The training regimen should include aerobic, resistance and flexibility activities. The exercise prescriptions for HD and peritoneal dialysis patients need to be tailored individually [43]. Three basic methods of exercise programme delivery have been applied in patients with advanced CKD:

(a) a supervised outpatient program in a rehabilitation centre,

(b) a home exercise rehabilitation programme, and

(c) exercise during the HD session (intradialytic) [44].

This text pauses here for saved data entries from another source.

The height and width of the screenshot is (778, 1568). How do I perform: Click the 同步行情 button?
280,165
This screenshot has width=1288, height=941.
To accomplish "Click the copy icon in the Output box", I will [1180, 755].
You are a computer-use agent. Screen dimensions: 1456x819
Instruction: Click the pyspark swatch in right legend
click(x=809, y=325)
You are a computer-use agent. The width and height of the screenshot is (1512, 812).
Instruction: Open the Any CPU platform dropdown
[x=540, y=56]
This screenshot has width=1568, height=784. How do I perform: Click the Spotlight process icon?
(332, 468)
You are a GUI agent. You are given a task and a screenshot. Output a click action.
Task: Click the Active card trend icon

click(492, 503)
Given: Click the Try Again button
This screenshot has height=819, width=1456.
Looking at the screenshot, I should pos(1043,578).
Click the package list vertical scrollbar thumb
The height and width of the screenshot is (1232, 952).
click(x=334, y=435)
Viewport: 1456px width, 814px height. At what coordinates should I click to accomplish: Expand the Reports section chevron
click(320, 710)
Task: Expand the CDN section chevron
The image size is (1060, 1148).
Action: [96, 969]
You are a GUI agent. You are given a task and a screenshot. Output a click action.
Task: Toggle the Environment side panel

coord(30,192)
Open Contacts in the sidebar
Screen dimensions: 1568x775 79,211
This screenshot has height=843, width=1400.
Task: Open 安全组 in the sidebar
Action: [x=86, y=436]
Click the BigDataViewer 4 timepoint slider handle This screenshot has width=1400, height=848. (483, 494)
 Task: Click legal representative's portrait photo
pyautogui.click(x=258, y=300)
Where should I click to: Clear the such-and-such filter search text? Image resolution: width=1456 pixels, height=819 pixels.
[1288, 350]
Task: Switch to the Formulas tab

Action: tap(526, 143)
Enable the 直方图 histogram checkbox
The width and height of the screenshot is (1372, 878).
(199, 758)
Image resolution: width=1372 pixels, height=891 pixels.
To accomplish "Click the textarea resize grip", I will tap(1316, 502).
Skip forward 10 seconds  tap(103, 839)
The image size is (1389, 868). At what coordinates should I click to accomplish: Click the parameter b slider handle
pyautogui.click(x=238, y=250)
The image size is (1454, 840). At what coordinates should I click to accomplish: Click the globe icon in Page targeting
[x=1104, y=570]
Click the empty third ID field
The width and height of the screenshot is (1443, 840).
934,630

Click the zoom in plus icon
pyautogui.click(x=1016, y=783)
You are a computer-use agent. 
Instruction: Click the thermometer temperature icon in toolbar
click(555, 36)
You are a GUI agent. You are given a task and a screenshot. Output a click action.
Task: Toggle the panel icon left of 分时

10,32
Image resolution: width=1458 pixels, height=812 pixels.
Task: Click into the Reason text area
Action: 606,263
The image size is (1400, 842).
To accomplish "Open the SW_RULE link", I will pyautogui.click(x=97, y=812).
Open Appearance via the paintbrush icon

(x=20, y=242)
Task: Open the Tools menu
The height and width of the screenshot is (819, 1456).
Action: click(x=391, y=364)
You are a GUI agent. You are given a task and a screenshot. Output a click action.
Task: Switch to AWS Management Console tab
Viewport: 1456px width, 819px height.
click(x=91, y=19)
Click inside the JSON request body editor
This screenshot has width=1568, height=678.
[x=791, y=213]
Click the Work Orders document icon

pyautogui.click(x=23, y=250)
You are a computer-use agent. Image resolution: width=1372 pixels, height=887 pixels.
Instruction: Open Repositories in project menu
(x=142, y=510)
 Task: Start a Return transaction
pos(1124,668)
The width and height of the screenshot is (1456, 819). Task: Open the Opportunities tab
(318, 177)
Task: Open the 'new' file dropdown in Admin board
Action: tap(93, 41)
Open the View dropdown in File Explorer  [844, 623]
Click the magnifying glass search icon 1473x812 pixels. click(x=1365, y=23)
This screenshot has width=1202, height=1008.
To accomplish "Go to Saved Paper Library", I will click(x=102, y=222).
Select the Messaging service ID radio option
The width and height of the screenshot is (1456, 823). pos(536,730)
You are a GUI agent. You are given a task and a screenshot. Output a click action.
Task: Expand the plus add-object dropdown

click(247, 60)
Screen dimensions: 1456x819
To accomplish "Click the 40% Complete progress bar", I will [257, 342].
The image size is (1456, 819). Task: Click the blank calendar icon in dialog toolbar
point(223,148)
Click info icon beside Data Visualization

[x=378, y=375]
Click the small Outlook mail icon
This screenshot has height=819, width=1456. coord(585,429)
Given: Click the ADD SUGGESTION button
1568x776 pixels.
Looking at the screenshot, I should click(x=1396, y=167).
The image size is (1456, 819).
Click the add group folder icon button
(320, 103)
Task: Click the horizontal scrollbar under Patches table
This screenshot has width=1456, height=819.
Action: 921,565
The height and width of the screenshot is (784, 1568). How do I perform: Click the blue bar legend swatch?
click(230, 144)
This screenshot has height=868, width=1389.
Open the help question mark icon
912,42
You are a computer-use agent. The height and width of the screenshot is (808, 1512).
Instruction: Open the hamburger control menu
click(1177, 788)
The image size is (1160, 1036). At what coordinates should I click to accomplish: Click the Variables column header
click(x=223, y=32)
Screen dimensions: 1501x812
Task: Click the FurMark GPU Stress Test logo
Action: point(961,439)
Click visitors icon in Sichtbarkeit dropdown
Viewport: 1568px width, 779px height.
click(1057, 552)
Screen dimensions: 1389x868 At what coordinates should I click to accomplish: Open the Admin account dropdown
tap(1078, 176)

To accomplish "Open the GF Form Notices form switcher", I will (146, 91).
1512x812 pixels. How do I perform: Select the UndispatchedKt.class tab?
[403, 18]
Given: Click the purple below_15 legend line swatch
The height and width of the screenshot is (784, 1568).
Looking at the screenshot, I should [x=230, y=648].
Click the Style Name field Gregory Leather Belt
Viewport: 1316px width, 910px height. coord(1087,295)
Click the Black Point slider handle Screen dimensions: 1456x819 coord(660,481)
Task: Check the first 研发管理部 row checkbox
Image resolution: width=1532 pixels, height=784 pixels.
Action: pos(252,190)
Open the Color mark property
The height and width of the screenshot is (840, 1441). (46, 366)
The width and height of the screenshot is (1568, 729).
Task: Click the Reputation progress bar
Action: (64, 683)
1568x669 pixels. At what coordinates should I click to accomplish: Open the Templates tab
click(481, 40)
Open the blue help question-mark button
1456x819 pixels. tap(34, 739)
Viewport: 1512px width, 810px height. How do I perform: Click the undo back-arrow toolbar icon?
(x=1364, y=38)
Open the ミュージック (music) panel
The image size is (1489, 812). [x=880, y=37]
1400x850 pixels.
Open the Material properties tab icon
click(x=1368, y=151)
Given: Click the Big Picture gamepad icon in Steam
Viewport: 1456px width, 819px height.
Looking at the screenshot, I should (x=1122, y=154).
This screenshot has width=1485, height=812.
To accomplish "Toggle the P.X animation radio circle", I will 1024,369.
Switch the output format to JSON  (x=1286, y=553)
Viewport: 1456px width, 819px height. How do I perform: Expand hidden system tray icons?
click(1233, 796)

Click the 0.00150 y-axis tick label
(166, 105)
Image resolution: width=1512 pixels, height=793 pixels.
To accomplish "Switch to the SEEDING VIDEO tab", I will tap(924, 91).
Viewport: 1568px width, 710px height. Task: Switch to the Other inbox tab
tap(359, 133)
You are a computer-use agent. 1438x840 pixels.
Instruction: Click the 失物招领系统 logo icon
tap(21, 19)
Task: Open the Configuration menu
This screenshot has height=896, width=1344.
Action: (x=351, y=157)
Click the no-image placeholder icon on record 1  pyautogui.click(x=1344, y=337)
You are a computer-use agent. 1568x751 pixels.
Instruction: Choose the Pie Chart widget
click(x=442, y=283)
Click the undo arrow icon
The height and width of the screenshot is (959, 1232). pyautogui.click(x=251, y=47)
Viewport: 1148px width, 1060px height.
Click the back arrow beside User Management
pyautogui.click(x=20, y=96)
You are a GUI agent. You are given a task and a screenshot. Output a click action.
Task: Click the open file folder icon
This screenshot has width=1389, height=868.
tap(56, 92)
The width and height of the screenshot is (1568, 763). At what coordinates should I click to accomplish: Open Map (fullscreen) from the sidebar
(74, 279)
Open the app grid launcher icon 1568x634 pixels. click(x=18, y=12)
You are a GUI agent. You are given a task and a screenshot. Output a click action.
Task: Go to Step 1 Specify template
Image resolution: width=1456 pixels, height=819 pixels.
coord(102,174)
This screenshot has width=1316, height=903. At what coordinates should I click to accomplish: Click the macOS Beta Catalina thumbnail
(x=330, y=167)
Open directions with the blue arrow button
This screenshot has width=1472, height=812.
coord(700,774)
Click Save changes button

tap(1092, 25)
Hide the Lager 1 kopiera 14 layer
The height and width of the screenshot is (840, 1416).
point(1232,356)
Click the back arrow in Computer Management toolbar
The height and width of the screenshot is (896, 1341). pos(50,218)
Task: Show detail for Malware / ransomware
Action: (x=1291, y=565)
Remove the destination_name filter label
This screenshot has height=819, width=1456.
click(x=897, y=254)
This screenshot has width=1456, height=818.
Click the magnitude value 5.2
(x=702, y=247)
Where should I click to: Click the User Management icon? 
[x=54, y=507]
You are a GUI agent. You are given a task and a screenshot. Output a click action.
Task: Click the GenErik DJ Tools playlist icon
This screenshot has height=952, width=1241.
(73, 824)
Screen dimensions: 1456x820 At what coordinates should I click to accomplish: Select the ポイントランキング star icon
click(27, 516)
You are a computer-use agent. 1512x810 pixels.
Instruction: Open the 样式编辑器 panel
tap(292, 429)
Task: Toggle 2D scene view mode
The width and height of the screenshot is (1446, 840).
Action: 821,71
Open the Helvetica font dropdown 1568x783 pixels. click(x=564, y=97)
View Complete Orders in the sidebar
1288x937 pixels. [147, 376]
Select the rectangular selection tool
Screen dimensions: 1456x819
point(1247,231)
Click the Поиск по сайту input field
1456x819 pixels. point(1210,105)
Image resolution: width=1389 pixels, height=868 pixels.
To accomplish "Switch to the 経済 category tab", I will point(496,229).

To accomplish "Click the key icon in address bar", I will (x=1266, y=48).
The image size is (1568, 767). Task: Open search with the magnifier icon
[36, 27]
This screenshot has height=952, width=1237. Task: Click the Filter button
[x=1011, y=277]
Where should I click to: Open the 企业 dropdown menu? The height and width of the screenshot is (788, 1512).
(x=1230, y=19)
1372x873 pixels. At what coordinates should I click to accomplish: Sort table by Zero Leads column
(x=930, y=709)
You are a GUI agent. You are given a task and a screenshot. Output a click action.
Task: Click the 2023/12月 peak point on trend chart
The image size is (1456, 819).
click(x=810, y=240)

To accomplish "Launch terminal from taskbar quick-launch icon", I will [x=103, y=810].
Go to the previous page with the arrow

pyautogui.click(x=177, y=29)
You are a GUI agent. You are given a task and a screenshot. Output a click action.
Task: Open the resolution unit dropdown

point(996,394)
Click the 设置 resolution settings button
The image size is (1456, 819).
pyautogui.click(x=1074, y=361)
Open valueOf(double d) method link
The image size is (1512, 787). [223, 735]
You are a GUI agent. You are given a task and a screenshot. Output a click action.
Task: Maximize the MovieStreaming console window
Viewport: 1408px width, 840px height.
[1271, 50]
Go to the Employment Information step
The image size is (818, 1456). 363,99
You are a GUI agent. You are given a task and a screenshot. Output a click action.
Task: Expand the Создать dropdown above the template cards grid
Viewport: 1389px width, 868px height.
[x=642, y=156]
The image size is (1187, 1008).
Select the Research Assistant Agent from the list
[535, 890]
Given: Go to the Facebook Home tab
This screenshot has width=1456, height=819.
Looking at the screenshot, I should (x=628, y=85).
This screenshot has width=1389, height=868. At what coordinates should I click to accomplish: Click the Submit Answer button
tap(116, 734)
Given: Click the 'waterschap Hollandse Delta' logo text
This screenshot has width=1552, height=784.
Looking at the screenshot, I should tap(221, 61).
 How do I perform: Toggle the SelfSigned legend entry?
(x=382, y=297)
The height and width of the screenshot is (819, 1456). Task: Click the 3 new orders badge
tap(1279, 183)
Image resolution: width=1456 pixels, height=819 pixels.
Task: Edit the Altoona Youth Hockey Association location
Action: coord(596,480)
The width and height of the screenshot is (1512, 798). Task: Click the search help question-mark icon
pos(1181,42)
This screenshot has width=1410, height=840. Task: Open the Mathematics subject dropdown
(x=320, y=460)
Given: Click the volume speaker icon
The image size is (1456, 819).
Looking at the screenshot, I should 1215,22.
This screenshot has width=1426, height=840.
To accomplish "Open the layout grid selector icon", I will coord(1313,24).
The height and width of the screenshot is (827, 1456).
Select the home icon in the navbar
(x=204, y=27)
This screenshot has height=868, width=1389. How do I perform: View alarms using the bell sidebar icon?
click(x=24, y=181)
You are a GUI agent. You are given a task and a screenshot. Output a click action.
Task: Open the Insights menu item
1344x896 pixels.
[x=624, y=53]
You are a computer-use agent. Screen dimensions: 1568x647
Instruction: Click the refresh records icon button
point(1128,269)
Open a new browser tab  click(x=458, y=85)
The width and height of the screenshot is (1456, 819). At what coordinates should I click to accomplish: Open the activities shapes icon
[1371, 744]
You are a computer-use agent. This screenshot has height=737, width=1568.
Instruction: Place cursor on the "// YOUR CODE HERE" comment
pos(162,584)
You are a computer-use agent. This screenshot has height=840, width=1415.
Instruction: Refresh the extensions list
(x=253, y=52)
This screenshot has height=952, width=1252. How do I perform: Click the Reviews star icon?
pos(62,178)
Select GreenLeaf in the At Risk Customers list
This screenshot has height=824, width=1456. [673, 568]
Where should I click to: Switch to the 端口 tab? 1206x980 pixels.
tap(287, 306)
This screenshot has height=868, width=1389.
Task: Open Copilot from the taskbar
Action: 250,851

In terms of ensuring the prescribed intensity and duration of exercise, the supervised outpatient programme is the most effective, but it is associated with the highest dropout rates [45]. For intradialytic exercise, it is safer to train during the first 2 h of the HD session because, after 2 h of dialysis, shifting of fluid from the microvasculature to the interstitium during exercise can cause a rapid reduction in relative blood volume with accompanying cardiovascular decompensation which may preclude further exercise.

There are nowadays sufficient data suggesting that exercise can improve many indicators of physical functioning, such as fitness, muscle mass, physical performance, and self-reported physical functioning in the CKD and dialysis settings. Fewer data are still now available to address cardiovascular indices, but they will probably be available very soon (Excite Study data, this Supplement [46,47,48]). However, yet now preliminary evidence suggests that exercise can enhance the management of hypertension, reduce inflammation, and improve endothelial function.

The optimal recommendations for exercise for patients with CKD have not been determined. However, it is reasonable to follow recommendations published by the AHA for older adults, which are also explicitly intended to be relevant to younger individuals with clinically significant chronic conditions and/or functional limitations, a description that applies to most patients with CKD [40]. As recently outlined, Exercise programmes in CKD patients should aim at safely inducing favourable physiological adaptations. Exercise planning should be scheduled at optimal volume and intensity and be based on the patient's age and comorbidities. Exercise in this high-risk population should be structured to favour compliance and cost-effectiveness [49].

The authors of this work declare that they do not have any conflict of interests.